Angela is like, “Alright, weirdo,” before giving him Will’s pills. She’s hoping Wade will have his ex test them and figure out what they are. Wade is reluctant because, you know, SHE’S HIS EX, but Angela makes it clear that she doesn’t want this run through the precinct’s lab. Wade catches on that this might have something to do with Judd’s death, so she pulls out the Ku Klux Klan robe and informs Wade that she found it in Judd’s closet, before asking him to hang on to it for her.
“You reckon he was Kalvary?” Wade asks.
“You reckon he was?” Angela asks back.
“Looks like we have a reckoning.”
Angela then suits up as Sister Night and takes the duffle bag with Will’s wheelchair parts to a bridge to throw it off and into a passing garbage truck. It is on that bridge where Sister Night spies another costumed character — one that she doesn’t recognize: a tall skinny guy in a silver bodysuit who takes off running when she notices him. Sister Night gives chase, but before she can catch him, he takes out two squirt bottles of … something … douses himself with it and then slides into a sewer grate.
Sister Night heads to the precinct where she runs into Senator Keene. He thanks her for saving his life before remembering that he’s not supposed to know who she is. (But come the fuck on.) He apologizes for ruining the funeral and she advises him to not get kidnapped next time.
Sister Night checks in with Red Scare and Pirate Jenny to see if they know anything about this silver lube dude, but they point out that if he’s not a Seventh Kalvary member, the new boss probably won’t give a shit. The new boss being, obviously, Laurie.
In Judd’s office, Laurie informs Angela that they dusted her minivan for prints and fascinatingly, besides the kids’ fingerprints and her own, they also pulled up the fingerprints of one William Reeves: a cop who lived in New York City in the 40s and 50s before retiring and falling off the grid altogether. This also means that a William Reeve would be around 100 years old, and you know how centenarians often get around? WHEELCHAIRS.
And that’s when Agent Petey interrupts with some information: they have a lead on Angela’s minivan: it involves the Millenium Clock.
On the drive there, Laurie explains that it could be a coincidence that Angela’s minivan disappeared the night Judd was murdered and reappeared the night of his funeral, or it could be, as her ex would call it, a “thermodynamic miracle.” When Angela wryly notes that her ex “sounds fun,” Laurie concedes that he’s no Cal, before adding that she saw Cal earlier in the day. Nice guy! And she learned that Angela and Cal met in Vietnam. Does Angela still have family there?
Angela, irritated, explains that her parents died when she was very young, and Laurie is all, “Well that explains the whole mask thing: people who wear masks are hiding their pain. Often they are driven by trauma, obsessed with justice because of an injustice suffered when they were a kid. So what’s the deal with the whole nun thing? Did nuns kill her parents? Was she raised by nuns?”
..............................
» **Short problem A**:
Answer these questions about the episode recap:
(i) Where does Angela say she found the Ku Klux Klan robe?
(ii) In which city did William Reeves work as a cop?
(iii) In what country did Angela and Cal meet?
» **Short problem B**: Transcribe the episode recap word for word, between "In Judd’s office, Laurie" and "get around? WHEELCHAIRS.", inclusive.
» **Short problem C**: Pick up the episode recap right after its final sentence and continue it.
The listing that comes next is from a separate source and has no connection to the recap.

» **Supplied information**:
..............................
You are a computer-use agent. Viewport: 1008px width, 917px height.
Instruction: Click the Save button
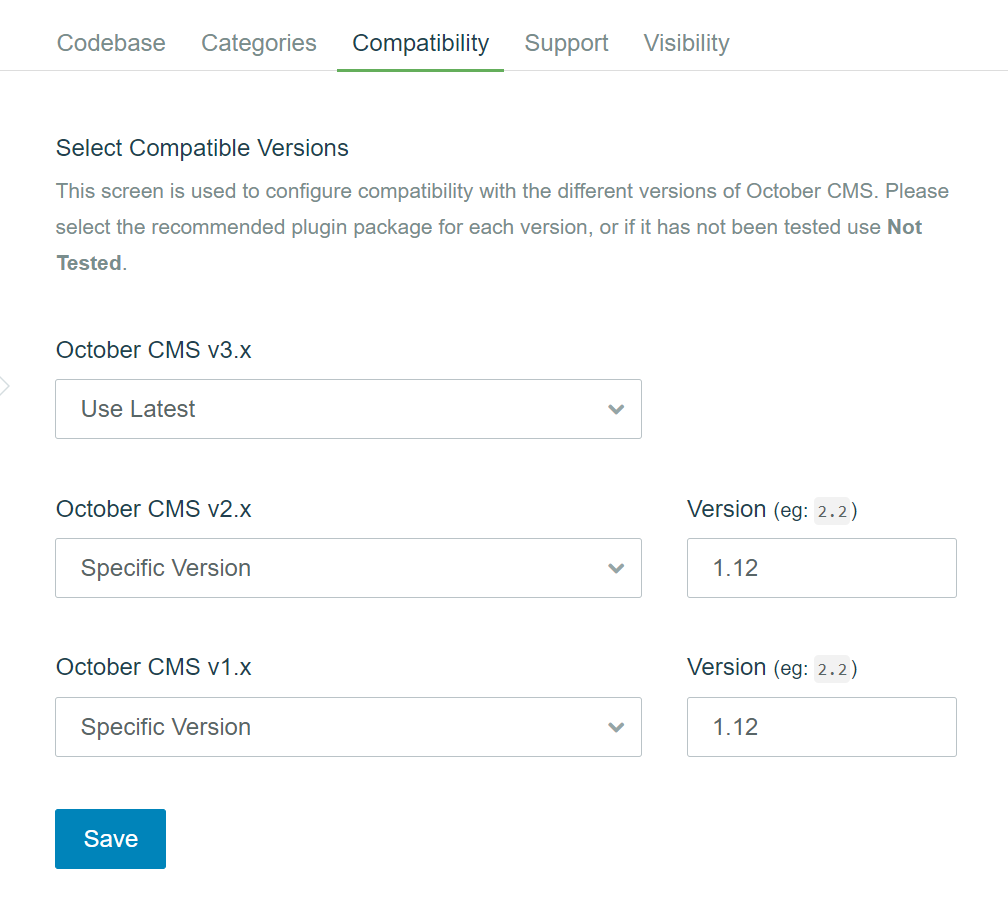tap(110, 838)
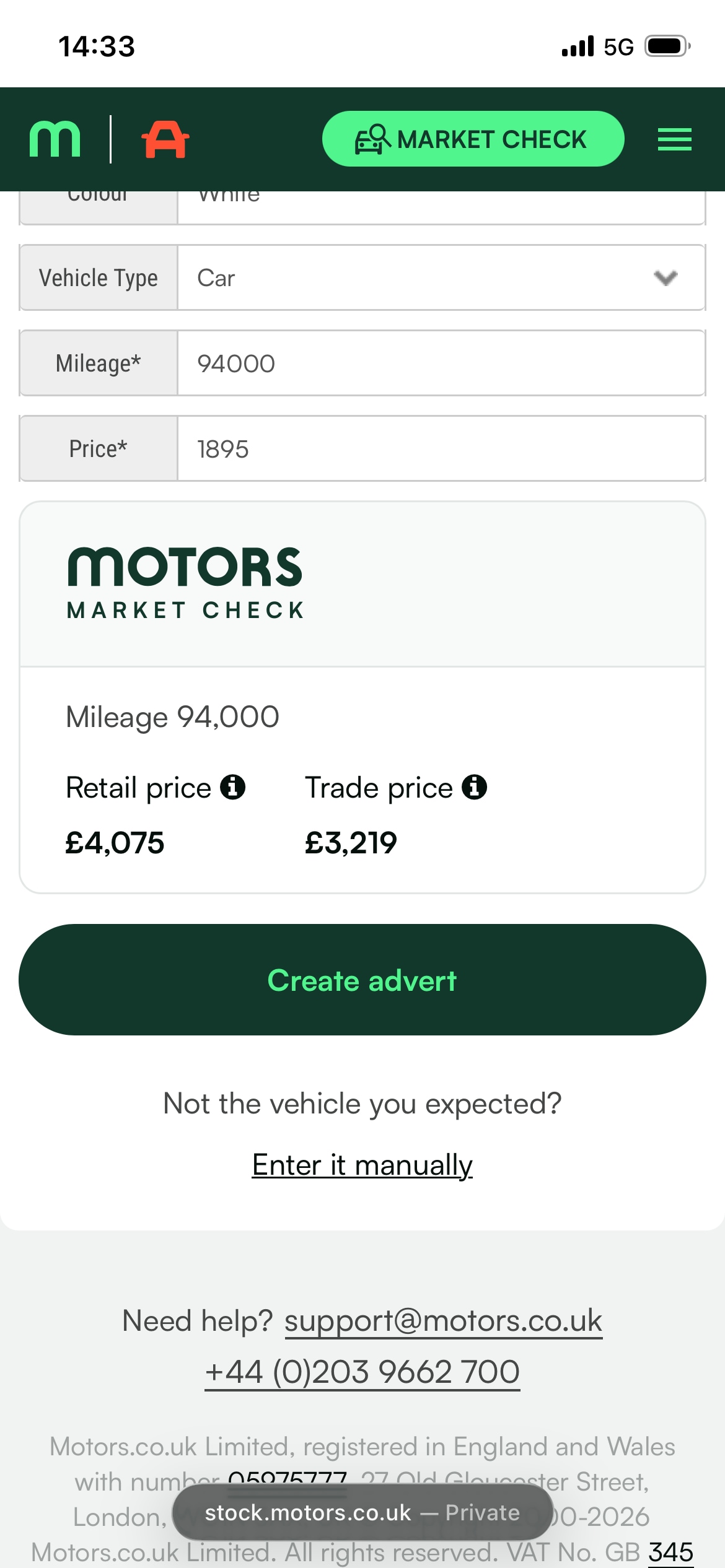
..............................
» **Exercise result A**:
(i) In Judd's closet.
(ii) New York City.
(iii) Vietnam.

» **Exercise result B**:
In Judd’s office, Laurie informs Angela that they dusted her minivan for prints and fascinatingly, besides the kids’ fingerprints and her own, they also pulled up the fingerprints of one William Reeves: a cop who lived in New York City in the 40s and 50s before retiring and falling off the grid altogether. This also means that a William Reeve would be around 100 years old, and you know how centenarians often get around? WHEELCHAIRS.

» **Exercise result C**:
Laurie insists there’s no judgment: she used to dress up and chase bad guys, too. So Angela is all, “Oh yeah? What’s your trauma?” So Laurie instructs Petey to tell her. And he does: Her parents were both in the Minutemen, you know like the TV show. Silk Spectre, The Comedian, The Comedian tried to rape her mother, yadda.
They arrive at the Millennium Clock where they meet an engineer working on some sort of large drone — a drone with a 100-kilometer range, and large enough to carry away a minivan. When Laurie asks for a list of people who know how to fly the drones, they are approached by Bian, Lady Trieu’s daughter, with an invitation to meet her mother. But only Laurie and Sister Night.
On the way to Lady Trieu’s vivarium, Bian explains that the Millennium Clock, unlike other “wonders of the world,” is designed to withstand natural disasters: it will be the first wonder of the new world.
And what does it do? It tells time.
The ladies are introduced to Lady Trieu in her humid vivarium, (which is not a euphemism) and she apologizes for the dampness — they have to get it just right for the plants. On her deathbed, her mother made her promise to never leave Vietnam, so the vivarium is her loophole around that: she brought Vietnam here. And what a small world! Sister Night, she’s from Vietnam, too!
Anyhoooooo, they are here about the weird thing with the car and they’d like the list of everyone who can fly those weird drone thingys. Lady Trieu happily obliges, before sharing with Sister Night an old Vietnamese expression: “Your grandfather wants to know if you got the pills?” And Sister Night responds with another old Vietnamese expression: “Tell that old fucker he can ask me himself.”
Before they leave, Laurie notices a statue of Adrian Veidt all dolled up in his Ozymandias costume and wonders why Lady Trieu made him look so old. “Because he is old,” she replies.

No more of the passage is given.